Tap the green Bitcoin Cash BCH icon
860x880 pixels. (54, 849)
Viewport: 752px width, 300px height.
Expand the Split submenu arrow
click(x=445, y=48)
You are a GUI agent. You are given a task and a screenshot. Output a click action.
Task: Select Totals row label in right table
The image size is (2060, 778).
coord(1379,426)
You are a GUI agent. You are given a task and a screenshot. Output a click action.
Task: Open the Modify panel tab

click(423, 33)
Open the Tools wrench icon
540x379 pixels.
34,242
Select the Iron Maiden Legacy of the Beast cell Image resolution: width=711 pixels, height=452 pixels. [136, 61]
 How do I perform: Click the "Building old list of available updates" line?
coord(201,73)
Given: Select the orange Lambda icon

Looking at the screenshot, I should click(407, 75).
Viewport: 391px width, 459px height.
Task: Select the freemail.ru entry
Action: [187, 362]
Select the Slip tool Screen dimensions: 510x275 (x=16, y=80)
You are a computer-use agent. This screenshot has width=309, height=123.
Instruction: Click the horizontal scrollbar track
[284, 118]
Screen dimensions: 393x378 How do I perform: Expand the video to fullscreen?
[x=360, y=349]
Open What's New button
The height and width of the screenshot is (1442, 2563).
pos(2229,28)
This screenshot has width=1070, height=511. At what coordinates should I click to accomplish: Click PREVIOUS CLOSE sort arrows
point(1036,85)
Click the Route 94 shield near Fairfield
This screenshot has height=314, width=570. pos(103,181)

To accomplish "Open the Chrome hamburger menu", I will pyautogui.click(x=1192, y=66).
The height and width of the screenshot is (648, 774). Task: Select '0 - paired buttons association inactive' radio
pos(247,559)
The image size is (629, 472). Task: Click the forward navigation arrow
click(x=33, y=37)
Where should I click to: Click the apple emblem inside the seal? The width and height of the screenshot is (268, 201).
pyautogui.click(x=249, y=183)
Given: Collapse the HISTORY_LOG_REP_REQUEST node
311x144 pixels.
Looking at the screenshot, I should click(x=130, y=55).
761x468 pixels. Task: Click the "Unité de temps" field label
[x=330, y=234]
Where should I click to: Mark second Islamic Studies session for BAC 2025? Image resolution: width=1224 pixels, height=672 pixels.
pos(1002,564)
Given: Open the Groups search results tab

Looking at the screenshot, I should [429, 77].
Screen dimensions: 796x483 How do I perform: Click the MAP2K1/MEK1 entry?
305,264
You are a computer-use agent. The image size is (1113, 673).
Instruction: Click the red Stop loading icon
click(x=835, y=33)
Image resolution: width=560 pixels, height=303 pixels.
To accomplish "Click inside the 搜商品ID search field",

• • • • • • •

### What is asked:
Reproduce the lines of the listing above verbatim, starting from the line with "The height and width of the screenshot is (648, 774)." and continuing up to and including the line with "Looking at the screenshot, I should click(x=130, y=55).".

### Answer in full:
The height and width of the screenshot is (648, 774). Task: Select '0 - paired buttons association inactive' radio
pos(247,559)
The image size is (629, 472). Task: Click the forward navigation arrow
click(x=33, y=37)
Where should I click to: Click the apple emblem inside the seal? The width and height of the screenshot is (268, 201).
pyautogui.click(x=249, y=183)
Given: Collapse the HISTORY_LOG_REP_REQUEST node
311x144 pixels.
Looking at the screenshot, I should click(x=130, y=55).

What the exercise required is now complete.